++++ Data for the task ++++
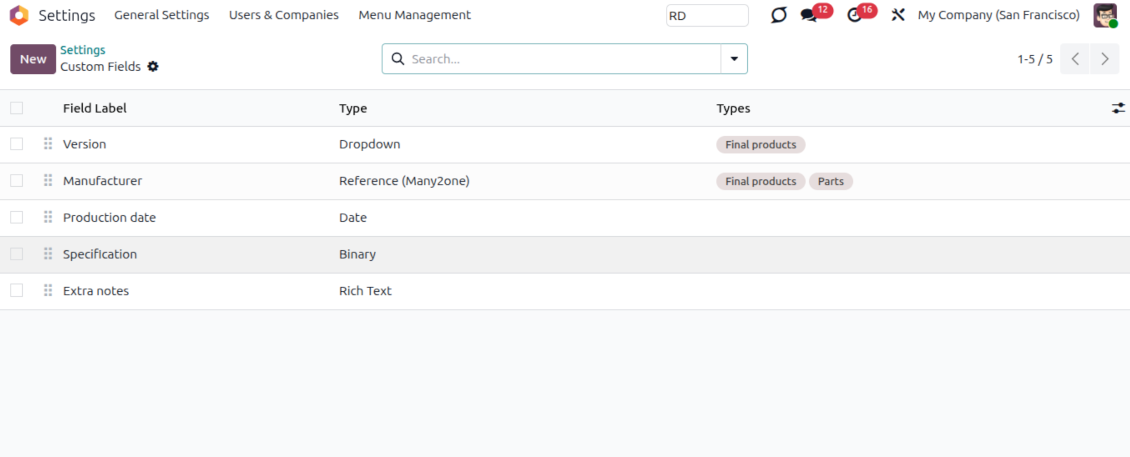The height and width of the screenshot is (457, 1130).
Task: Open the conversations chat icon with 12 badge
Action: (x=809, y=16)
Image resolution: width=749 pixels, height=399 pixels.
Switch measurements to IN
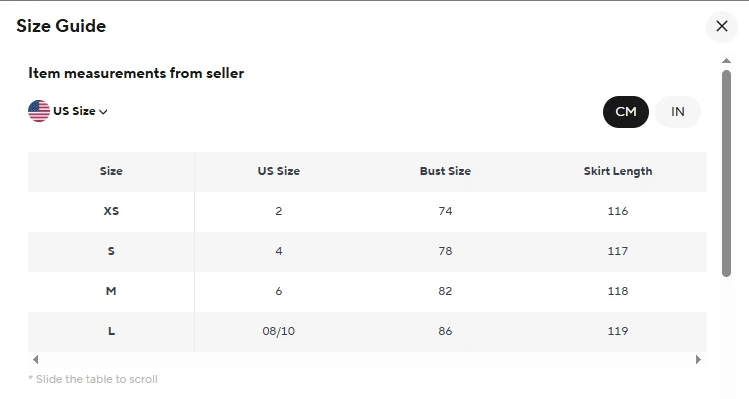click(678, 112)
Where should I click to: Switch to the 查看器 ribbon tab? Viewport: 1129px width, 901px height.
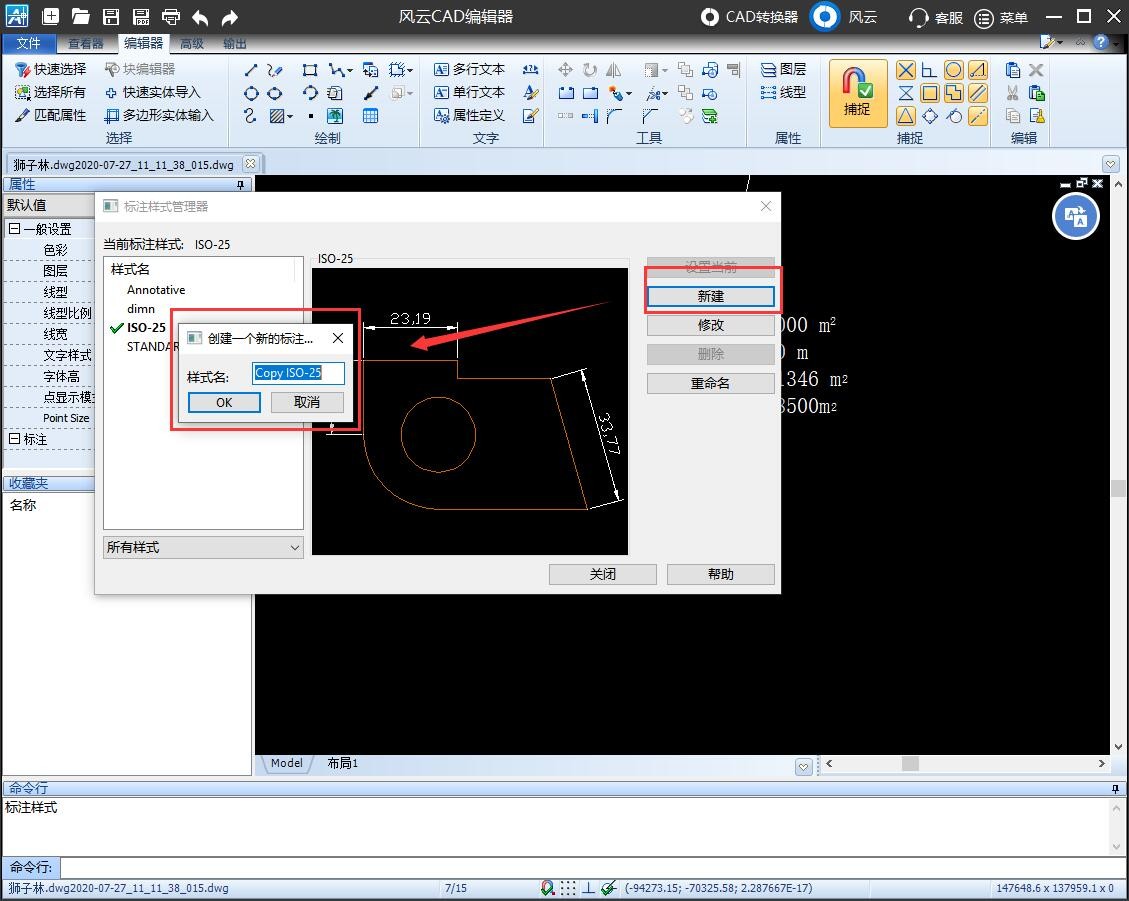click(86, 44)
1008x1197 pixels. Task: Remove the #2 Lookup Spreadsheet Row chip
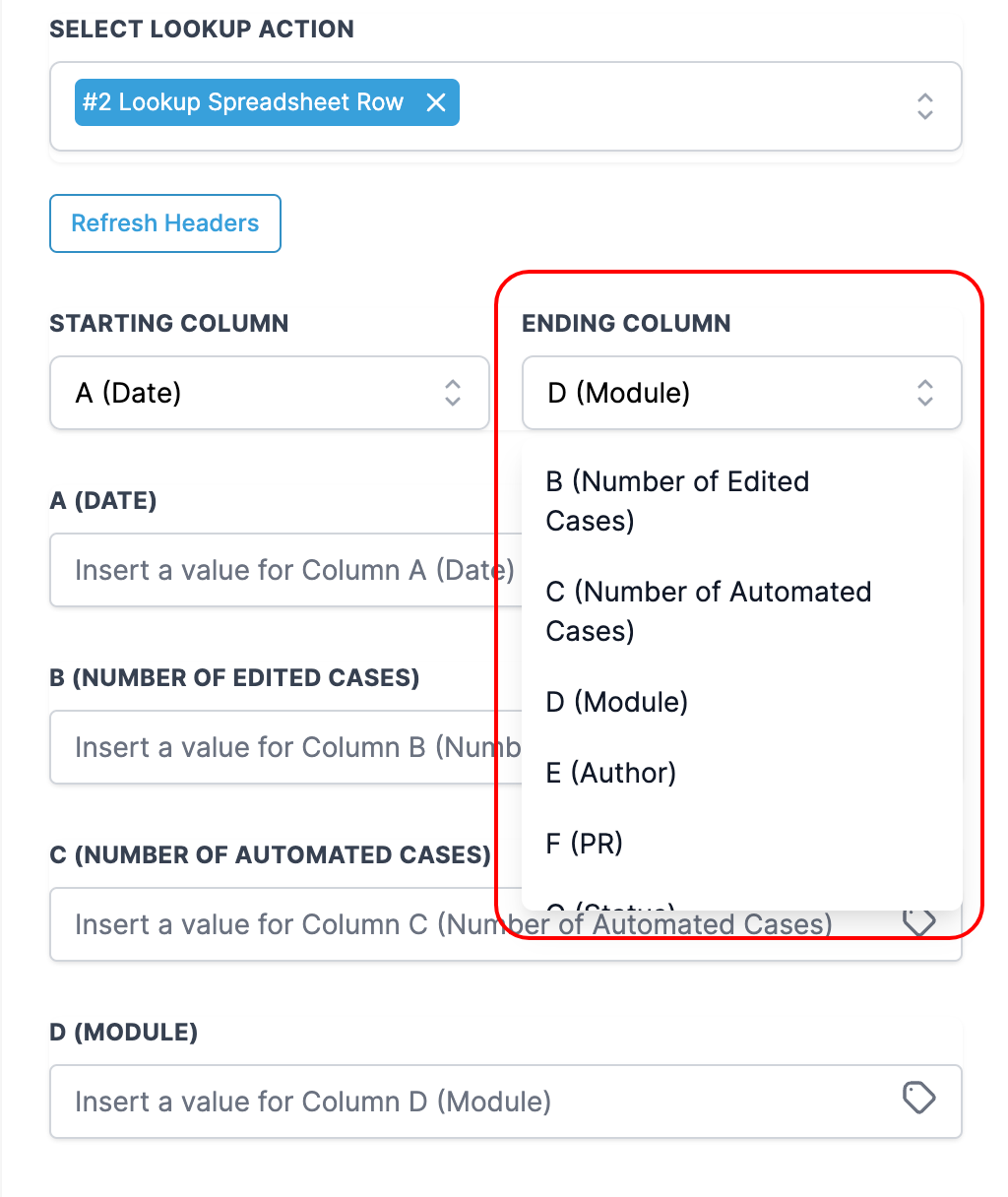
++++
## Exercise requirements:
Repeat exactly the lines from the one containing "Image resolution: width=749" to the last line of the data above, both included, and write no pictures into the copy.

## Written response:
Image resolution: width=749 pixels, height=399 pixels.
Switch measurements to IN
click(678, 112)
Where should I click to: Switch to the 查看器 ribbon tab? Viewport: 1129px width, 901px height.
click(86, 44)
1008x1197 pixels. Task: Remove the #2 Lookup Spreadsheet Row chip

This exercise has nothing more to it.